Я почувствовал, что мы уклонились от темы, сейчас было не время для легкомысленной болтовни насчет кулинарного хереса.
– Да послушай ты, черт возьми! Ладно, хорошо, я понял, почему Дживс дал задний ход и не приехал. Но ты-то почему здесь очутился? Не понимаю.
Он вздернул брови.
– Не понимаешь, почему я здесь?! Не ты ли своими губами говорил, когда мы обсуждали, брать ли мне на себя роль Гасси, не ты ли доказывал, что мое место – именно здесь? Что мне необходимо быть непосредственно на театре военных действий, постоянно видеться с Гертрудой, уговаривать ее, убеждать, чтобы сломить, в конечном итоге, ее неподатливость? – Он осекся и посмотрел на меня пронзительно. – Ты, может быть, вообще против того, чтобы я находился здесь?
– Д-да н-нет, я…
– Вот именно, – произнес он холодно и твердо, как крутое яйцо на пикнике. – У тебя, оказывается, имеются какие-то сложные соображения против моих планов? Ты не хочешь, чтобы я завоевал сердце девушки, которую люблю?
– Как это – не хочу? Конечно, я хочу, черт подери, чтобы ты его завоевал.
– Ну не по почте же мне завоевывать.
– Но все-таки находиться в «Деверил-Холле» тебе для этого не обязательно. Мог бы остановиться в доме священника.
– Нельзя требовать от дяди Сиднея, чтобы он разместил у себя одновременно и Тараторку, и меня. Слишком жирно будет.
– Тогда в гостинице.
– Здесь нет гостиницы. Только так называемые «пивные дома».
– Можно снять койку в доме у крестьян.
– И спать вместе с крестьянином? Нет уж, спасибо. Сколько, по-твоему, у них спальных мест?
Я растерялся и смолк. Впрочем, каяться и отрекаться от своих слов в таких случаях не имеет смысла. Когда я снова заговорил, Китекэт, я думаю, не уловил в моем голосе дрожи. Мы, Вустеры, такой народ. В минуту душевных терзаний мы похожи на индейцев, которые, даже когда их поджаривают на костре, все равно остаются душой общества.
– Ты ее уже видел? – спросил я.
– Гертруду? Да, как раз перед тем, как идти к тебе. Я был в холле, и она вдруг выходит из гостиной.
– То-то она, должно быть, удивилась?
– Не то слово. Она пошатнулась и едва не упала. Куини говорит: «Ой, мисс, вам плохо?» – и убежала за нюхательной солью.
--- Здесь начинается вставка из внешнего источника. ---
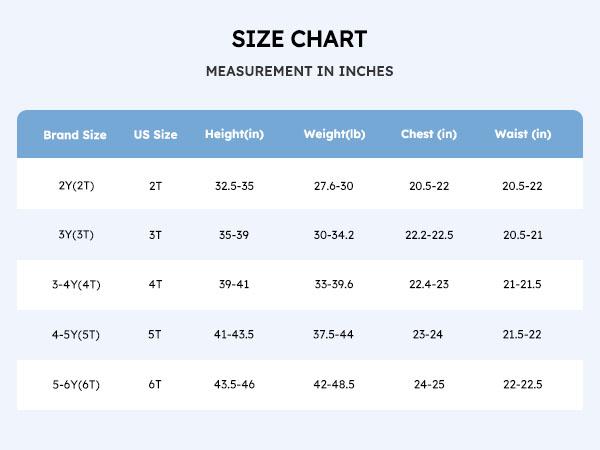Select the 3Y(3T) brand size cell
This screenshot has height=450, width=600.
(x=76, y=235)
– Так там была еще и Куини?
– Да, и Куини со спущенной косой. Она как раз делилась со мной своим беспокойством по поводу душевного состояния своего жениха. Он у нее атеист. .
– Тараторка мне рассказывала.
– И каждый раз, как она пытается наставить его на путь истинный, он крутит ус и шпарит ей в ответ по Ингерсолу. Бедную девушку это очень расстраивает.